4.2. Improving the evolutionary strategy late iteration process

According to the simulation results, due to the strong stochasticity of the iterative calculations process itself, the later iterative improvement link can be introduced at the 24th iteration. The simulation results of the change in the average fitness of the population after its introduction are shown in Figure 9.

Figure 9. Plot of change in population fitness after the introduction of the post-improvement link.

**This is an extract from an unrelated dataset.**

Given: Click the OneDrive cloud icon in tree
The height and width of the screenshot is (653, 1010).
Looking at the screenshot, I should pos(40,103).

From the simulation results of the fitness change in the above graph, we can see that the fitness increases faster after the introduction of the post-improvement link in the 24th iteration than the improved evolutionary strategy without the post-improvement link and the traditional control evolutionary strategy; and the fitness increases smoothly and rapidly after the introduction of the post-improvement link with almost no fluctuation.

4.3. Improved PI speed controller simulation

The closed-loop control strategy designed in Section 3.3 is simulated numerically by programming in matlab. The simulation results are obtained by comparing with the single parameter PI controller as shown Figure 10.

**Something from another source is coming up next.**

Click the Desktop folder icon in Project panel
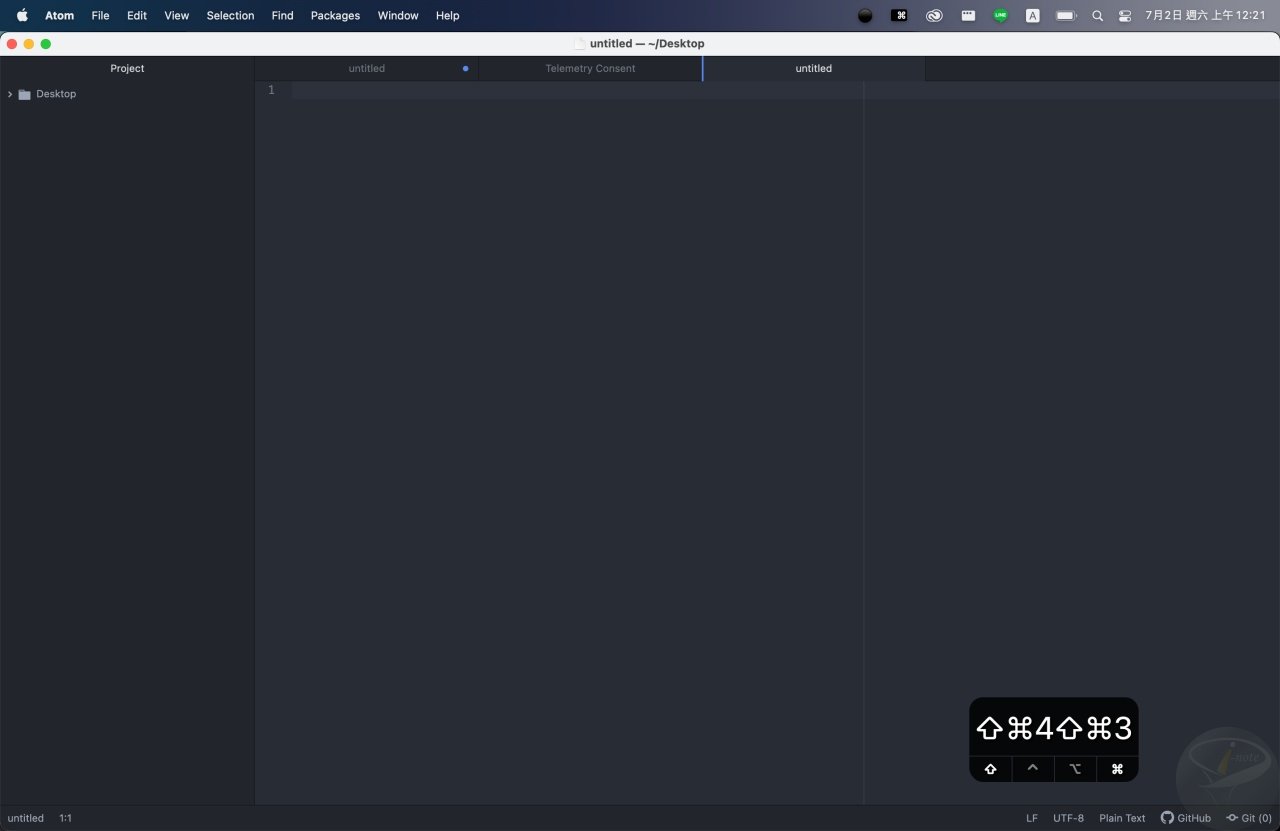 (24, 93)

Figure 10. Comparison of simulation results for a single PI parameter controller.

As can be seen from the simulation results above, when using only a single PI parameter, the overshoot is too large in the low speed region, exceeding the maximum limit overshoot, while its response time is too long in the high speed domain. After adding the improved gain scheduler, the engine has a relatively stable control effect in different speeds. Afterwards, the simulation results are compared with the conventional gain scheduler PI controller as Figure 11.

Figure 11. Comparison of simulation results of conventional gain scheduling PI controller.

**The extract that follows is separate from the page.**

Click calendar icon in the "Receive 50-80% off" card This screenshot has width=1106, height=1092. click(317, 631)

From the simulation results, we can see that the control effect of the traditional gain scheduling PI controller and the improved gain scheduling PI controller is similar when the difference between the target speed control value and the current actual speed is small. However, when the speed adjustment is larger, the overshoot of the traditional gain scheduling PI controller is about 5% which exceeds the maximum limit overshoot of the engine, while the improved gain scheduling PI controller based on neural network can obtain a smoother and faster control effect under different input conditions.

5. Conclusions

In the closed-loop control process of slow train, optimization is carried out to address some shortcomings of traditional PID closed-loop control. Firstly, an improved evolutionary strategy was designed. Compared to traditional evolutionary strategies and genetic algorithms, the improved evolutionary strategy has stronger optimal search ability and can converge faster in the later iterative calculation process; Afterwards, the algorithm is used to calculate the optimal PI control parameters of the engine under different input conditions in various speed domains, and an improved PI speed controller based on neural networks is established. Finally, simulation experiments show that the closed-loop control algorithm can achieve optimal control of the engine in various speed domains, without the problem of a single parameter PI control with excessive overshoot in the low speed domain and a long adjustment time in the high speed domain. At the same time, it can avoid the problem of overshoot exceeding the maximum limit overshoot of the engine when the single speed adjustment is large, and has great practical value in engineering applications.

Disclosure statement

No potential conflict of interest was reported by the author(s).